# PROBLEM 1
Present the listing, from the line with "Task: Click the plus filter button" up to and including the last line of the listing, as a Markdown table with the columns Row and Line. Number each row, skip blank lines, and leave the pictures out.

━━━━━ SUPPLIED PASSAGE

Bruce Pascoe begs to differ. After pointing out that the European settlement around Port Phillip was, in fact, illegal, he shows that many of the official accounts sent to Sydney and London were very different from the same correspondents’ personal diaries and their verbal accounts recorded by family and friends. The official documents relied on accounts by settlers of the poor state of Aboriginal society and the makeshift nature of their abodes, which were rarely called houses. Yet, as Bruce points out, the Aborigines in western Victoria built and lived in substantial stone, timber and turf houses, often in extensive villages. “They were big, complex structures but [modern] Australians know nothing about them.”

A few people, such as James Dawson and his daughter Isabella “…incurred the contempt of fellow colonists” for their unashamed interest in the local people, their culture and their language. It did not suit the settlers to acknowledge the complexity and sophistication of Aboriginal society because it got in the way of the claim that no-one owned the land. If you pretend that the people you want to dispossess are of low intelligence and are peripatetic, you can avoid qualms about taking their land. There was a concerted campaign of destruction by the early colonists, which was so successful that those arriving a few years later saw no evidence of these buildings.

━━━━━━━━━━
━━━━━ RECORD LIST

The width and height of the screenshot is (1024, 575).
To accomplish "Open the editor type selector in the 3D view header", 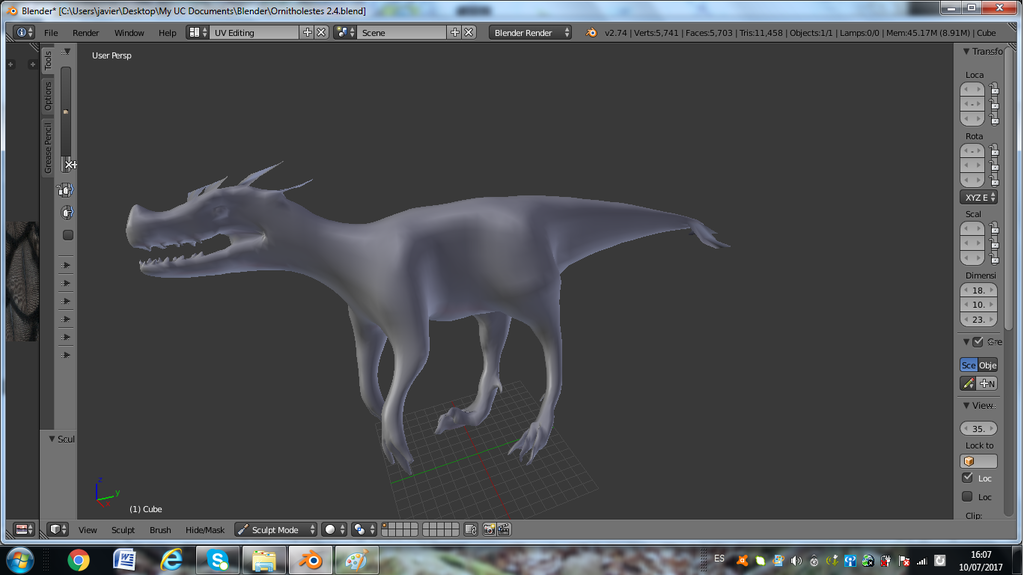I will click(x=58, y=529).
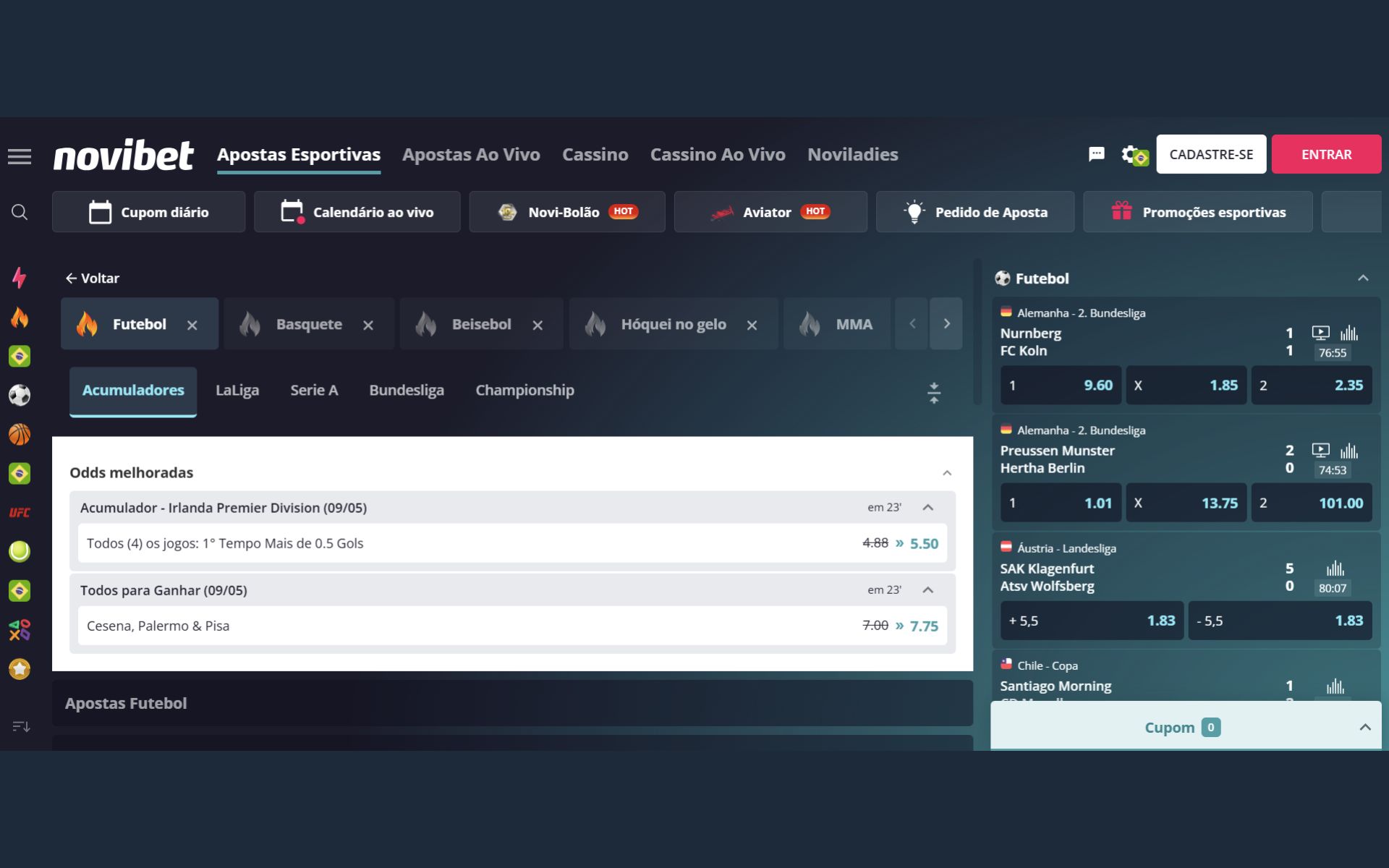Switch to the Bundesliga tab
Image resolution: width=1389 pixels, height=868 pixels.
pos(407,390)
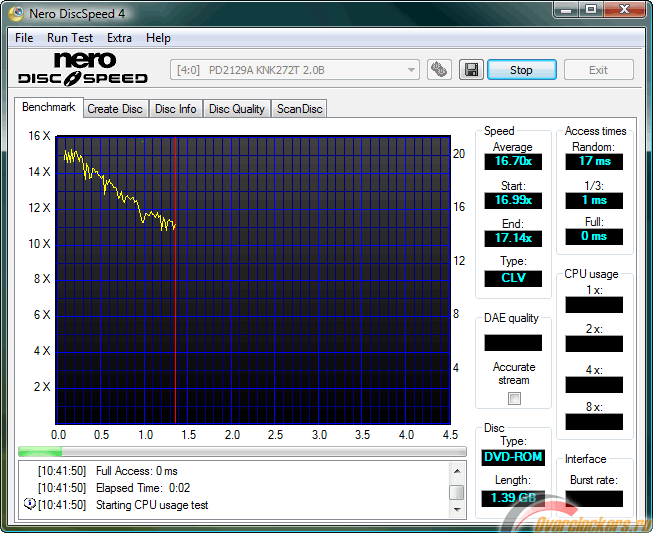Switch to the Disc Quality tab

click(x=237, y=109)
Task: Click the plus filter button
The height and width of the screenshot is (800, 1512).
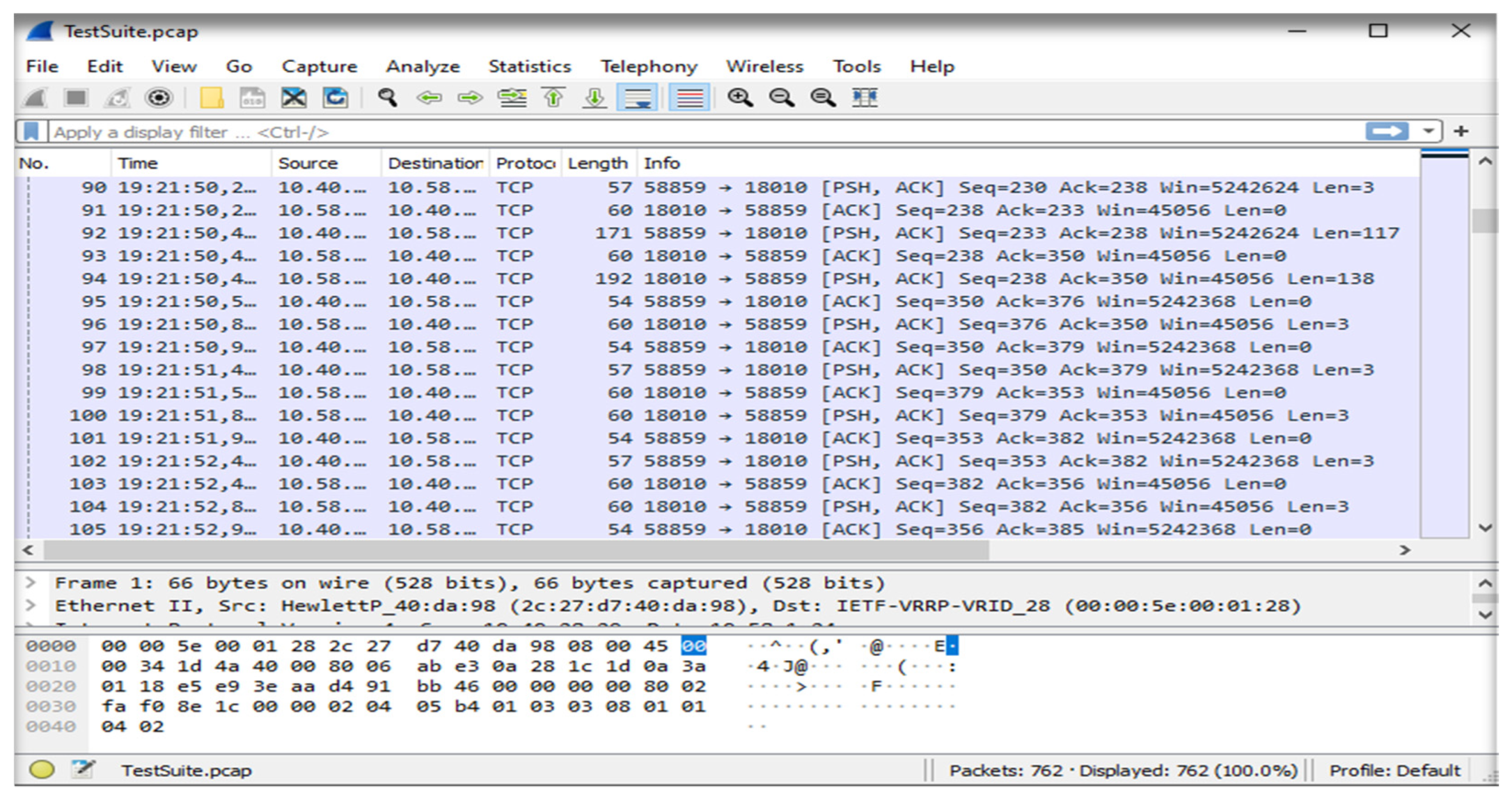Action: 1461,131
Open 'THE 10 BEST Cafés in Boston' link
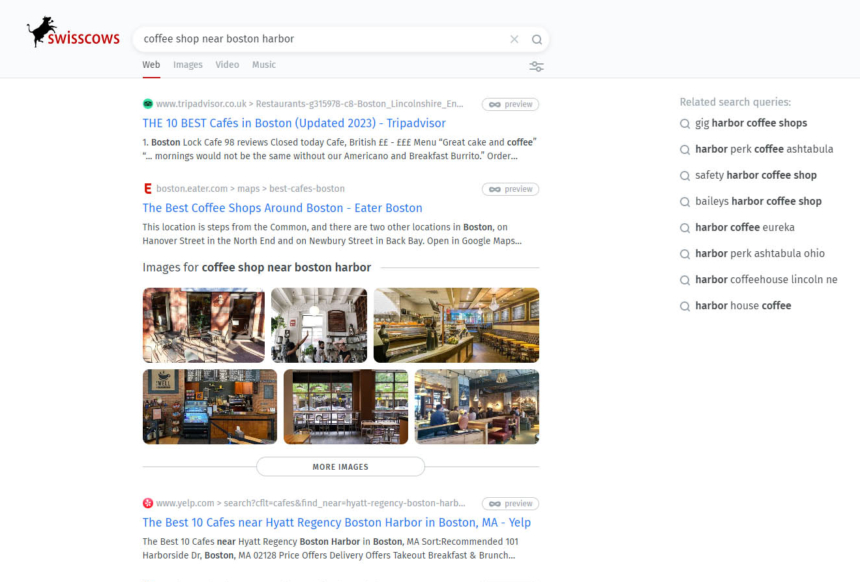860x582 pixels. [294, 123]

━━━━━━━━━━

# PROBLEM 2
Retype the passage about Aboriginal houses in western Victoria word for word.

# TASK SOLUTION 1
| Row | Line |
|---|---|
| 1 | Task: Click the plus filter button |
| 2 | The height and width of the screenshot is (800, 1512). |
| 3 | Action: 1461,131 |
| 4 | Open 'THE 10 BEST Cafés in Boston' link |
| 5 | 860x582 pixels. [294, 123] |

# TASK SOLUTION 2
Bruce Pascoe begs to differ. After pointing out that the European settlement around Port Phillip was, in fact, illegal, he shows that many of the official accounts sent to Sydney and London were very different from the same correspondents’ personal diaries and their verbal accounts recorded by family and friends. The official documents relied on accounts by settlers of the poor state of Aboriginal society and the makeshift nature of their abodes, which were rarely called houses. Yet, as Bruce points out, the Aborigines in western Victoria built and lived in substantial stone, timber and turf houses, often in extensive villages. “They were big, complex structures but [modern] Australians know nothing about them.”

A few people, such as James Dawson and his daughter Isabella “…incurred the contempt of fellow colonists” for their unashamed interest in the local people, their culture and their language. It did not suit the settlers to acknowledge the complexity and sophistication of Aboriginal society because it got in the way of the claim that no-one owned the land. If you pretend that the people you want to dispossess are of low intelligence and are peripatetic, you can avoid qualms about taking their land. There was a concerted campaign of destruction by the early colonists, which was so successful that those arriving a few years later saw no evidence of these buildings.